Purpose : To establish an ex vivo glaucoma model comparing different cell types in an artificial conventional outflow system (ACOS) which can be utilized to explore outflow pathophysiology and novel therapies for glaucoma.

Methods : Primary human trabecular meshwork cells (HTMC) and glaucomatous HTMC (GTMC) were cultured and verified by dexamethasone (Dex) responsiveness. HTMC were transfected with lentiviral vectors encoding myocilin Y437H or Q368X mutation to generate induced-GTMC (IGTMC). Expression of myocilin and extracellular matrix (ECM) components collagen IV and fibronectin was examined by staining and Western blotting (WB). HTMC, GTMC and IGTMC were cultured on microfabricated, porous SU-8 scaffolds for 14 days and examined by optical imaging, immunostaining, and WB. Further, these cell-scaffold constructs in ACOS were perfused at various rates with pressure continuously recorded. Simulated outflow facility (µL/min/mmHg/mm²) was calculated from the inverse of the slope of pressure vs flow graph. Statistical analysis was performed using GraphPad Prism. p<0.05 was considered statistically significant.
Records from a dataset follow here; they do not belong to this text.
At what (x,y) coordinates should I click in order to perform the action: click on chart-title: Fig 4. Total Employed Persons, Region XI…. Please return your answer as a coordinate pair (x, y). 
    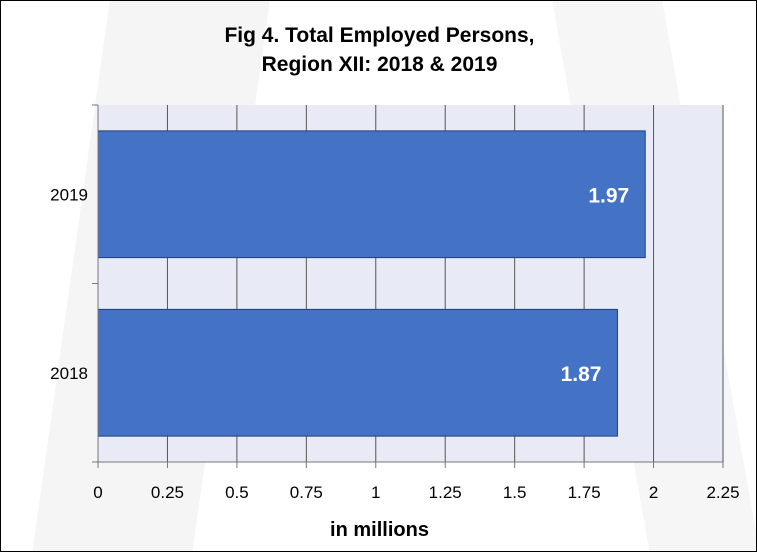
    Looking at the image, I should click on (378, 50).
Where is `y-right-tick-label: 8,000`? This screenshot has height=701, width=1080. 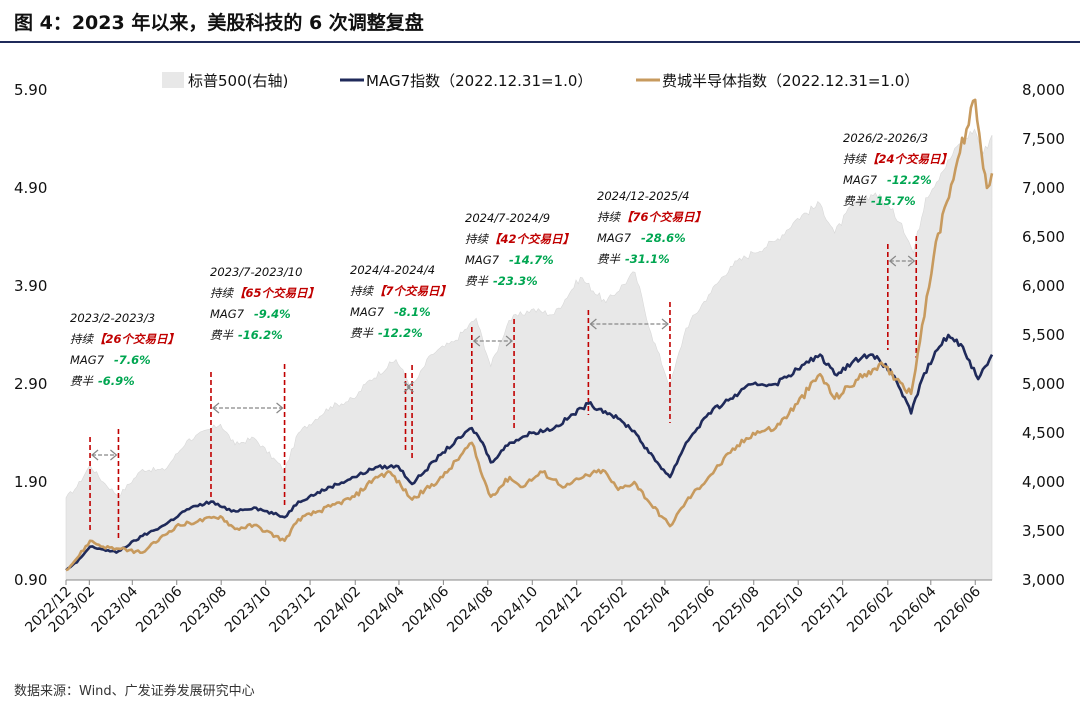
y-right-tick-label: 8,000 is located at coordinates (1044, 90).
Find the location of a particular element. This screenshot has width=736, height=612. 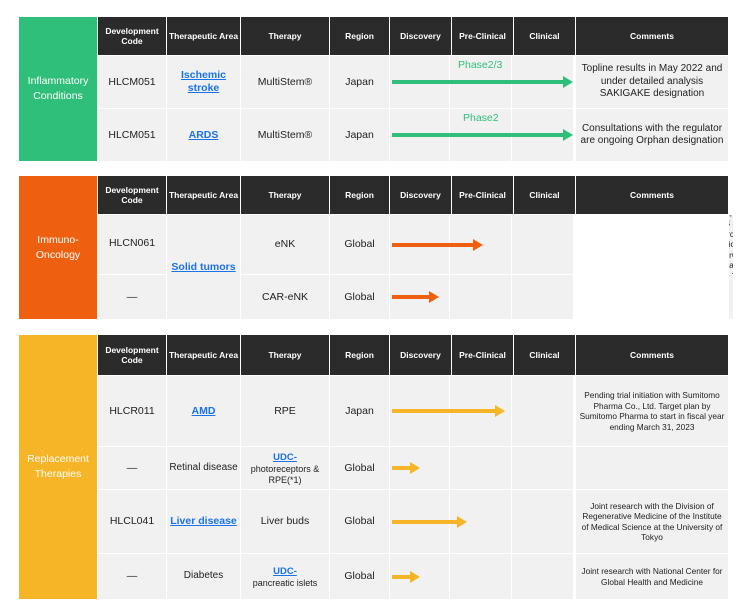

progress-cell: Phase2 is located at coordinates (482, 135).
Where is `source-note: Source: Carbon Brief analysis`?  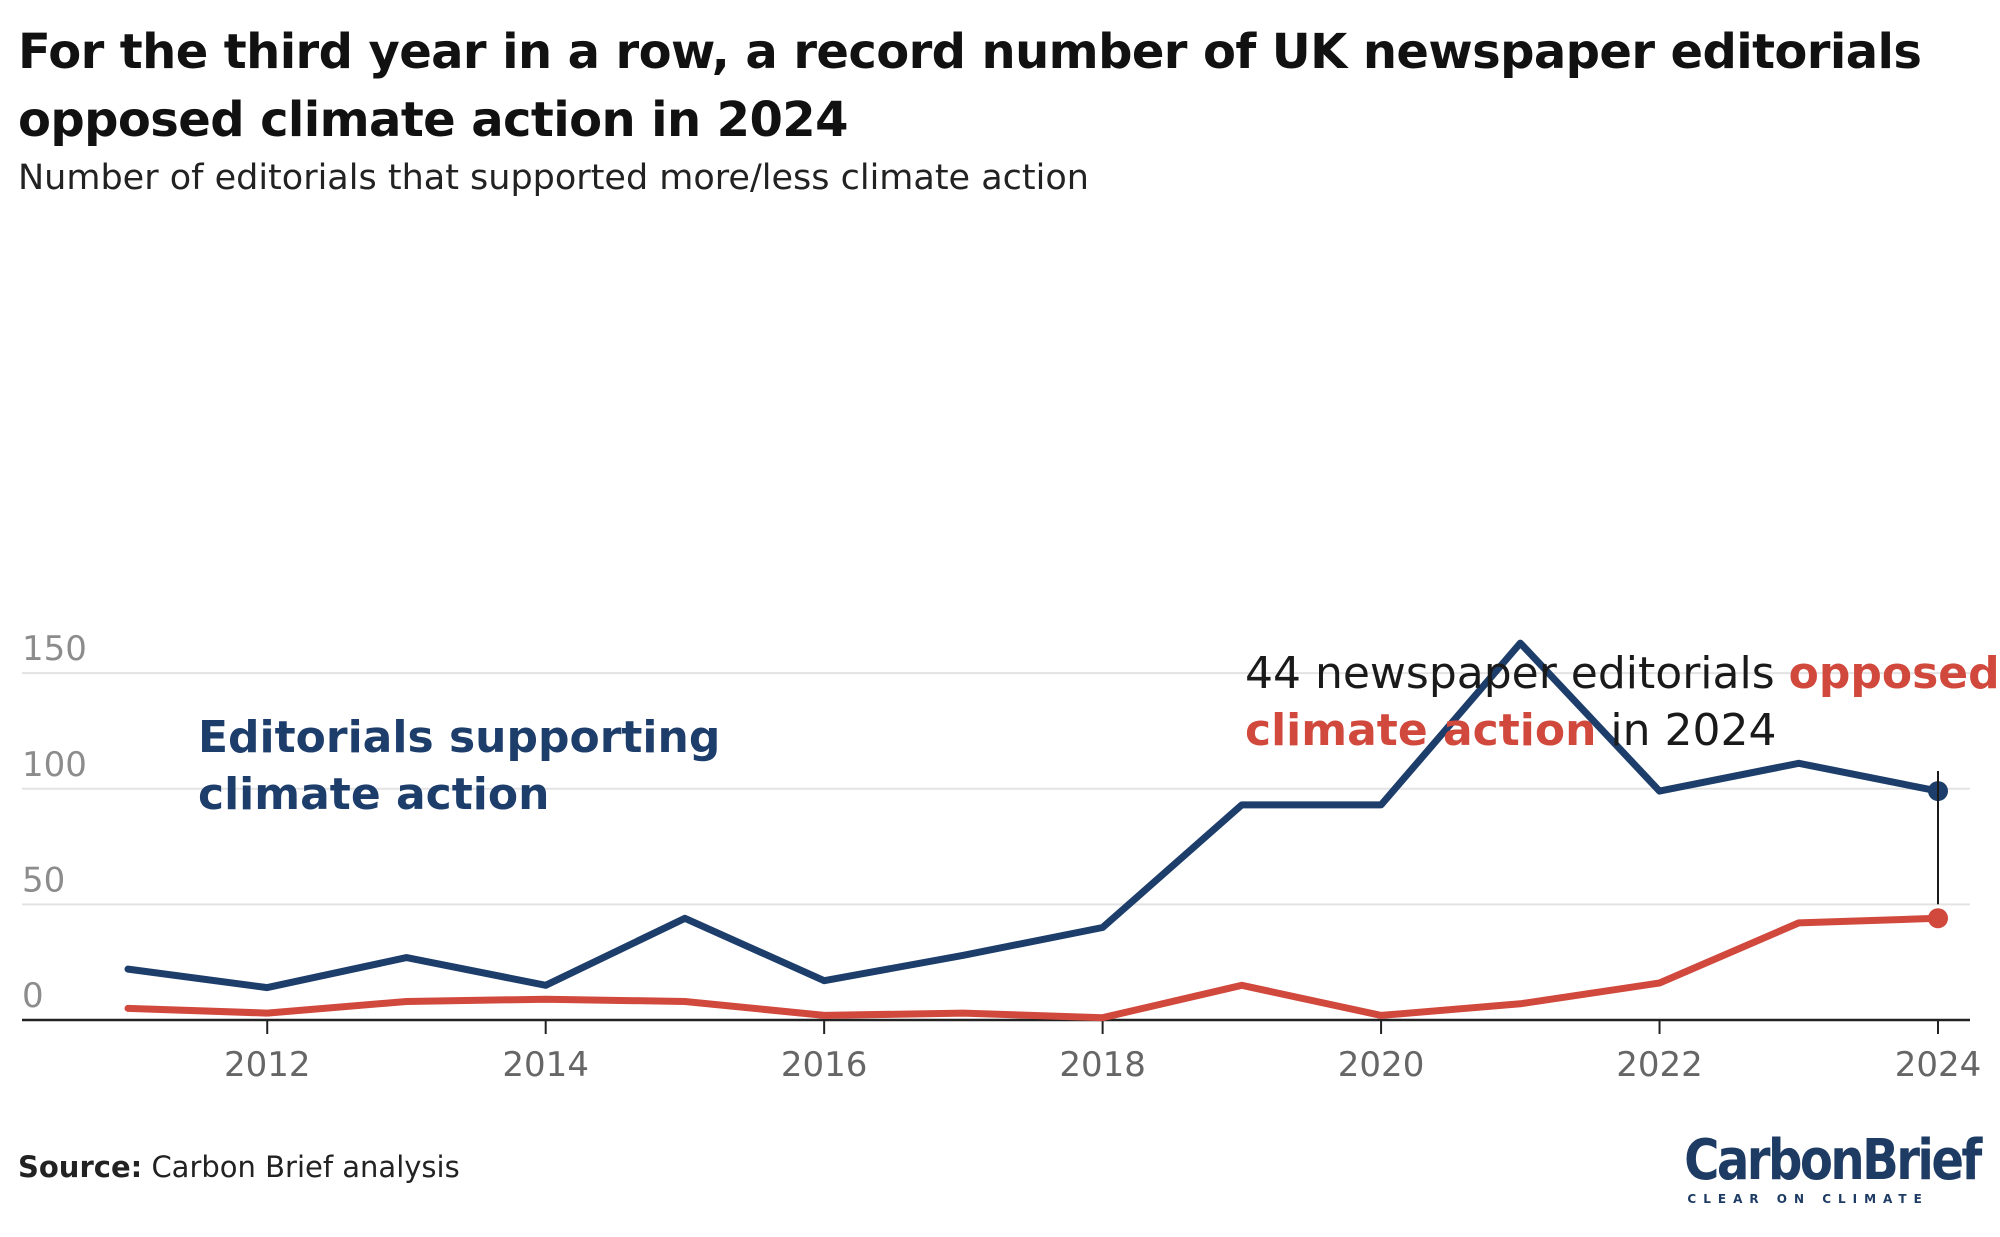
source-note: Source: Carbon Brief analysis is located at coordinates (239, 1167).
Results : Both HTMC and GTMC were responsive to Dex with significantly increased myocilin expression. IGTMC carrying MYOC Y437H or Q368X mutation had significantly increased expression of myocilin and fibronectin. HTMC cultured in ACOS recapitulated HTMC marker expression of myocilin, collagen IV and fibronectin and exhibited simulated outflow facility at levels comparable to those in cadaveric human eyes. HTMC in ACOS were responsive to Dex, showing significantly reduced outflow facility. GTMC in ACOS had significantly lower outflow facility than HTMC. GTMC had disorganized F-actin and fibronectin deposition and myocilin expression different from HTMC in ACOS. IGTMC in ACOS exhibited significantly reduced outflow facility as compared to normal HTMC. IGTMC in ACOS significantly increased expression of myocilin, fibronectin and ER stress marker GRP78, a similar phenomenon to cultured cells without ACOS.

Conclusions : HTMC, GTMC and IGTMC can be cultured in vitro and used in ACOS. The three cell types deposit differential ECM components and exhibit differential outflow facility with perfusion. Use of HTMC, GTMC and IGTMC in ACOS provides a new ex vivo model to study glaucoma-related outflow pathophysiology that can be used in drug discovery and in developing cell therapies for glaucoma treatment.

This abstract was presented at the 2024 ARVO Annual Meeting, held in Seattle, WA, May 5-9, 2024.